------ Data listing ------

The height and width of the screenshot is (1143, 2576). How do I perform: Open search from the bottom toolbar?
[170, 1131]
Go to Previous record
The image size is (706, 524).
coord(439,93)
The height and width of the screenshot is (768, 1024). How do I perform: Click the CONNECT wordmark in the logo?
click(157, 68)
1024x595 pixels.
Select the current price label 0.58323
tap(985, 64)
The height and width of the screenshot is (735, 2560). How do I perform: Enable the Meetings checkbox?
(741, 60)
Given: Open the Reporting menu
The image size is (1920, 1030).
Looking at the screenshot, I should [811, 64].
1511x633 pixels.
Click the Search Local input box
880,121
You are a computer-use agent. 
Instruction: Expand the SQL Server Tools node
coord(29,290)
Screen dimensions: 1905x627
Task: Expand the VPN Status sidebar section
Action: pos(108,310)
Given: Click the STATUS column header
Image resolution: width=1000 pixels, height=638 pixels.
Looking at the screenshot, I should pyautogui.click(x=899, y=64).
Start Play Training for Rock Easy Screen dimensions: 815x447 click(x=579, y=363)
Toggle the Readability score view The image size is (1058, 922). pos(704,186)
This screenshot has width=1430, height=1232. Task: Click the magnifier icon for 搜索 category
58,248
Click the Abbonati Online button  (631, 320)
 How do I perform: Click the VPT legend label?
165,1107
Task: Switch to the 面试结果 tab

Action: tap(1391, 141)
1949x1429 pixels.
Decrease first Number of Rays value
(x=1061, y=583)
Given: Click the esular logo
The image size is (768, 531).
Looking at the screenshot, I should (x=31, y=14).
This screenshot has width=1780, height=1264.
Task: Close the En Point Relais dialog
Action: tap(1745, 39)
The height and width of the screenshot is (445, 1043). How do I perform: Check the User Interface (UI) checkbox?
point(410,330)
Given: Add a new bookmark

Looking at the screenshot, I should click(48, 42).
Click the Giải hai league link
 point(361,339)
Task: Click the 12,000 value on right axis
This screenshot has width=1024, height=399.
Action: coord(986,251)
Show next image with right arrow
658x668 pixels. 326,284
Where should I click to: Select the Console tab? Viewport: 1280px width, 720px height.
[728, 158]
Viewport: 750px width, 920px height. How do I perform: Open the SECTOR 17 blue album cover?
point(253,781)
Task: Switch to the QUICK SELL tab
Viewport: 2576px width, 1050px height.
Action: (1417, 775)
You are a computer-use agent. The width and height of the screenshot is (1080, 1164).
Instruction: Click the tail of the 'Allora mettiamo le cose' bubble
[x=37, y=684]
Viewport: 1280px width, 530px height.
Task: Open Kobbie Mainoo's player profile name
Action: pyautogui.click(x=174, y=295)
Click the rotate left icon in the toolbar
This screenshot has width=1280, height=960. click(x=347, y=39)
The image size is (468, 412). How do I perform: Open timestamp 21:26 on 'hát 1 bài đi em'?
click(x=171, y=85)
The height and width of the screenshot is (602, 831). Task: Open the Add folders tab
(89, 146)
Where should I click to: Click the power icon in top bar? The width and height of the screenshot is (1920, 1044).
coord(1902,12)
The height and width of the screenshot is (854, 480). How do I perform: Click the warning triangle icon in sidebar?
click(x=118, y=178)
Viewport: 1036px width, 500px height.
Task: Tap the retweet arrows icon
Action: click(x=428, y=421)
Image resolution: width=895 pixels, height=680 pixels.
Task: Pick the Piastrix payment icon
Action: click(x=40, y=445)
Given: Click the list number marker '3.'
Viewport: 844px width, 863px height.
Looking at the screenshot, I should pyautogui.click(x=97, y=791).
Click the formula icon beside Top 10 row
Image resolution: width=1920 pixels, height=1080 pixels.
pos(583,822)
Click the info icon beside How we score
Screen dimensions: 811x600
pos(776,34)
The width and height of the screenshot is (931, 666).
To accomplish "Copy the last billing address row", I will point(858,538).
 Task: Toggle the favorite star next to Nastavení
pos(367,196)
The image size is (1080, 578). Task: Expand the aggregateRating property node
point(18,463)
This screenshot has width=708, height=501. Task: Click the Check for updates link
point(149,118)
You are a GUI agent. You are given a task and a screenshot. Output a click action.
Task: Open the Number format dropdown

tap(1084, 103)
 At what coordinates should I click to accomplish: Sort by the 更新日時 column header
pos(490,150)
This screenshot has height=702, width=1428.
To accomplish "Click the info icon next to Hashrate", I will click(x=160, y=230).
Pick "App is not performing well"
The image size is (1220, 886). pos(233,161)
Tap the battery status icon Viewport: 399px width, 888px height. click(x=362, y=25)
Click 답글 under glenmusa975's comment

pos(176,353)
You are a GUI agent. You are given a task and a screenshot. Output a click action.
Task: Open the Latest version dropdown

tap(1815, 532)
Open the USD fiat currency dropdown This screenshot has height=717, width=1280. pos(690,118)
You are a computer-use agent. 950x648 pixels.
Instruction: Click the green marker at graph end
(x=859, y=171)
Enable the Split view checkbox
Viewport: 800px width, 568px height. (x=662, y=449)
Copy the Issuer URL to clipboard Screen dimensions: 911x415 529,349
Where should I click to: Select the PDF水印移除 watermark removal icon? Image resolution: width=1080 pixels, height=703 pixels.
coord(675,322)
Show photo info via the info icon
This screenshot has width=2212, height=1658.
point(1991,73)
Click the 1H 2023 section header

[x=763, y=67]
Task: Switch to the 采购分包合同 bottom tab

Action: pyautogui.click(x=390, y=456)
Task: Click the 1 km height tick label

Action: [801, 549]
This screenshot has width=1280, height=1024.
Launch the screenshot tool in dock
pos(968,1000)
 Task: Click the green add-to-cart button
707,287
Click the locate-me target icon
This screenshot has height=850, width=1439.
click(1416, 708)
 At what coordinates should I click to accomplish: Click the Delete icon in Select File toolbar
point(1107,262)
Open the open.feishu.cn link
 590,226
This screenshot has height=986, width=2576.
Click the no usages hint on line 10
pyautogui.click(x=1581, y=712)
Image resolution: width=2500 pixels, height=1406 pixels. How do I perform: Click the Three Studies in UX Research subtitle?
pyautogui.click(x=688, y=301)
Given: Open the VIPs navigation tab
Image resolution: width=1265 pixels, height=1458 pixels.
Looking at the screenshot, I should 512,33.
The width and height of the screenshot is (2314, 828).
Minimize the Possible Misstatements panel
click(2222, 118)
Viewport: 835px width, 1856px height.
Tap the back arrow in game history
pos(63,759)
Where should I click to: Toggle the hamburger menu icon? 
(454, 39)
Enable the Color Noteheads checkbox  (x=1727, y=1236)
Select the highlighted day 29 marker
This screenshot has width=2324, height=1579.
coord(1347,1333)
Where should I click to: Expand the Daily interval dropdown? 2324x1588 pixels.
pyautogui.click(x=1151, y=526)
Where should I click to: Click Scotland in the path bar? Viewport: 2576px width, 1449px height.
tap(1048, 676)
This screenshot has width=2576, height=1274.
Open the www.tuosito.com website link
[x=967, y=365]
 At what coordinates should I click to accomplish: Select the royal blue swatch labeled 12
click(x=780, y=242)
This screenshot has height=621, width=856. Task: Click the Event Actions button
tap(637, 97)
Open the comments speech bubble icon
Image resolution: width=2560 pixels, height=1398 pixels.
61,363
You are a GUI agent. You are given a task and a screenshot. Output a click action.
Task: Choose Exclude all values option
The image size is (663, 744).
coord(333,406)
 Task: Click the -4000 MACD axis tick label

------

→ **Set exercise**
Update the data from its start through the line with "coord(439,93)", replacing "bottom toolbar" with "top toolbar" and leaving everything else unchanged. Give only those lines.

→ **Solution to this task**
The height and width of the screenshot is (1143, 2576). How do I perform: Open search from the top toolbar?
[170, 1131]
Go to Previous record
The image size is (706, 524).
coord(439,93)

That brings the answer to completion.